(Saved data entries)
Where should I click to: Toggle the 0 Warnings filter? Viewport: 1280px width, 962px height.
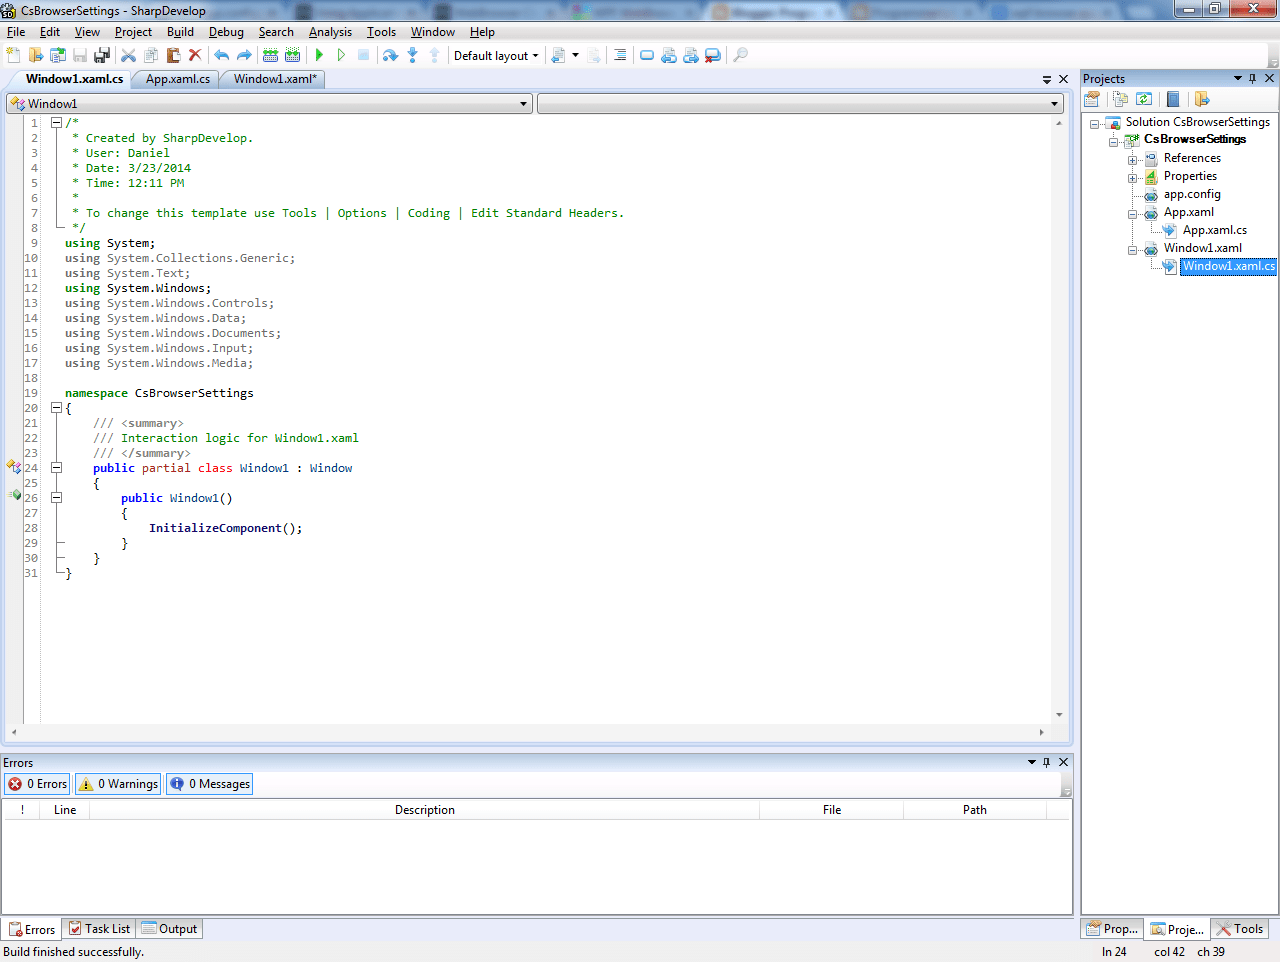tap(117, 784)
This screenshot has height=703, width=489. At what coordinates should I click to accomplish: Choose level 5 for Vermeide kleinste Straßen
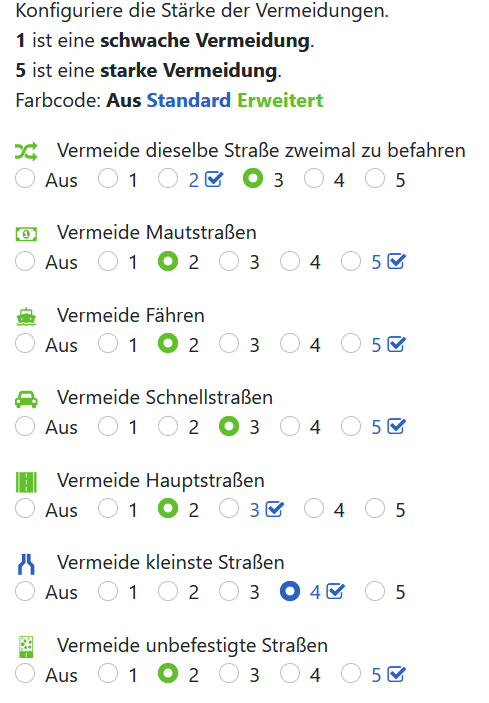pos(375,591)
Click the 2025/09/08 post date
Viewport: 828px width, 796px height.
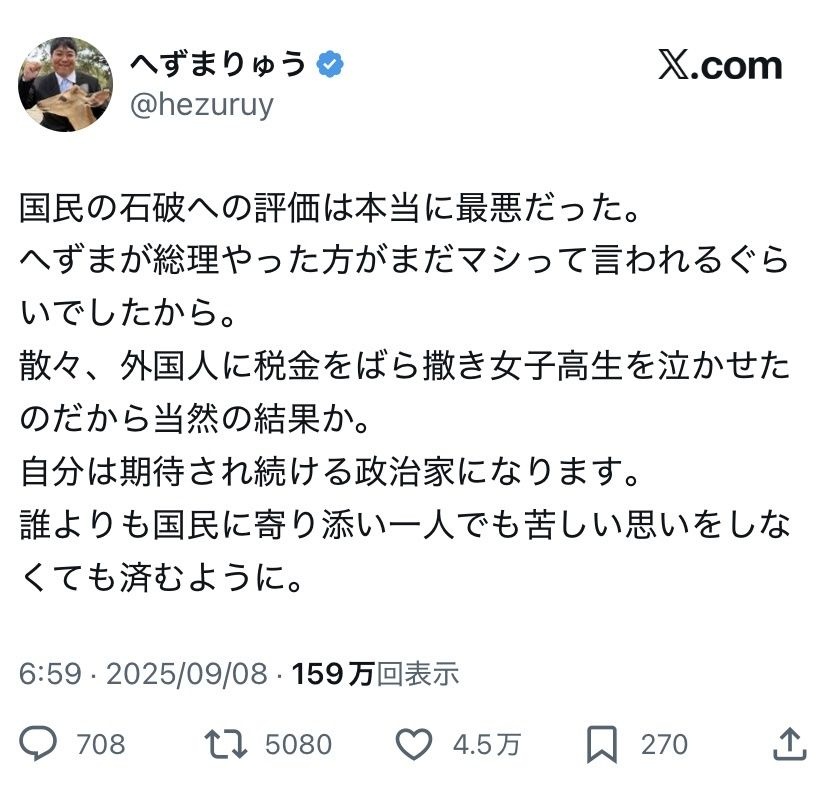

▸ **ABOUT THIS EXERCISE**
Could you write all the entries out again exactly, but without their pictures?

▸ **ANSWER SPACE**
Where should I click to: Toggle the 0 Warnings filter? Viewport: 1280px width, 962px height.
tap(117, 784)
This screenshot has height=703, width=489. At what coordinates should I click to accomplish: Choose level 5 for Vermeide kleinste Straßen
pos(375,591)
Click the 2025/09/08 post date
Viewport: 828px width, 796px height.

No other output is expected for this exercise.